Mijamy Łagiewniki i przed Zgorzelcem mam okazję zobaczyć nowy kompleks czterech (ponoć pełnowymiarowych) boisk. Szkoda tylko, że pustych (wiem, że zima, ale...). Szkoda też, że tylko boiska do nogi.
Kompleks boisk
© djk71
Obok mnóstwo ścieżek. Jestem zaskoczony. Widać, że teren wymaga jeszcze sporo pracy, ale zapowiada się, że może tu być pięknie.
Lubię takie widoki
© djk71
Wyjeżdżając z parku (lub miejsca, które może będzie parkiem) zahaczamy się kierownicami i lądujemy po dwóch stronach ścieżki. Na szczęście walczyliśmy do końca i obaj kończymy na podpórkach. Lekko czujemy palce u dłoni, ale mam nadzieję, że to efekt uderzenia w zmarzniętą część ciała i szybko przejdzie.
Gdzie teraz?
© djk71
Jeszcze rundka przez odnowiony Fazaniec, też pięknie i po minięciu Bobrka, rozstajemy się na Karbiu.

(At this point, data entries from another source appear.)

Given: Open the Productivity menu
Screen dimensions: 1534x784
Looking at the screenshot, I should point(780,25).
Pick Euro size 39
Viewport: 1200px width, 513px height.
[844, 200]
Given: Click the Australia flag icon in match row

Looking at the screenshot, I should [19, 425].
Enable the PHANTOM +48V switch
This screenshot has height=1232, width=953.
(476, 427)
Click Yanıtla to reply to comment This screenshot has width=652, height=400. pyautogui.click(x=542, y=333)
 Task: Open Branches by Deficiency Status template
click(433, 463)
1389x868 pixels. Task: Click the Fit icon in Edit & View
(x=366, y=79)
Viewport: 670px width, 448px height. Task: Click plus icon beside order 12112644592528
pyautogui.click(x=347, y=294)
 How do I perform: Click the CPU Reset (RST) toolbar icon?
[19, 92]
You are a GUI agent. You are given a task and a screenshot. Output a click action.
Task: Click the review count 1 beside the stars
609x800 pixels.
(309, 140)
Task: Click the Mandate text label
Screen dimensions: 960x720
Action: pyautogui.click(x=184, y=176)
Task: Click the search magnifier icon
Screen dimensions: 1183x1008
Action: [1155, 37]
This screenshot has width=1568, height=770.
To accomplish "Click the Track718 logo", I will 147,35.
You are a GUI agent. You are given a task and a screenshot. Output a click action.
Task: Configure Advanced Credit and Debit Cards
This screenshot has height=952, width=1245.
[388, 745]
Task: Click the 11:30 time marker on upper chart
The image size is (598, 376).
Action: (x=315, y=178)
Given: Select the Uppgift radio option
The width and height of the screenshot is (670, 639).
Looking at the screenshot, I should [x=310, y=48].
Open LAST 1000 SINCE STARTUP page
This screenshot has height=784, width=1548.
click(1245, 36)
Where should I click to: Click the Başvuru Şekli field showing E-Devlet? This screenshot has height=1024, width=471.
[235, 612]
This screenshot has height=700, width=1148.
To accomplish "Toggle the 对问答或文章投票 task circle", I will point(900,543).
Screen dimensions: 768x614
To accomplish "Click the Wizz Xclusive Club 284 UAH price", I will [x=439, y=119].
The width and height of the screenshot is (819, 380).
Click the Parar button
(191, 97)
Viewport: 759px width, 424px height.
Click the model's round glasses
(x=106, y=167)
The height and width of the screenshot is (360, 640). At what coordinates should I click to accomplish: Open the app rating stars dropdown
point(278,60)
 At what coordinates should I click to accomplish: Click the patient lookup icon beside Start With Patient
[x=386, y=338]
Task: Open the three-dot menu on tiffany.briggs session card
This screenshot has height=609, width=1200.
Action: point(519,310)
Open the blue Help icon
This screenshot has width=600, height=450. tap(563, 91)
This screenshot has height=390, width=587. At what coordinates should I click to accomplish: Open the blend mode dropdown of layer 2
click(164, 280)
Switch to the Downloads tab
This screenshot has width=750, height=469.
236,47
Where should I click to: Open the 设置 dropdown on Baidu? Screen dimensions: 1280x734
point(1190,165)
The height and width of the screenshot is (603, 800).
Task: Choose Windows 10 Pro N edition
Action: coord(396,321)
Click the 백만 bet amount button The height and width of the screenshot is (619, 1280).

Kiedyś znajomi dziwili się jak kolega mógł wjechać w tira... Ja dziś mało nie wjechałem w tył autobusu. Sięgałem po picie i nagle tuż przed sobą zobaczyłem jego tył. Dosłownie dwie trzy sekundy wcześniej mnie wyprzedził i... zatrzymał się na przystanku. Mistrzostwo - oczywiście nie mógł zaczekać ;-(
Nie licząc spinningu pierwsza rundka na rowerze w tym roku, fajnie było i trochę pagórkowato :-)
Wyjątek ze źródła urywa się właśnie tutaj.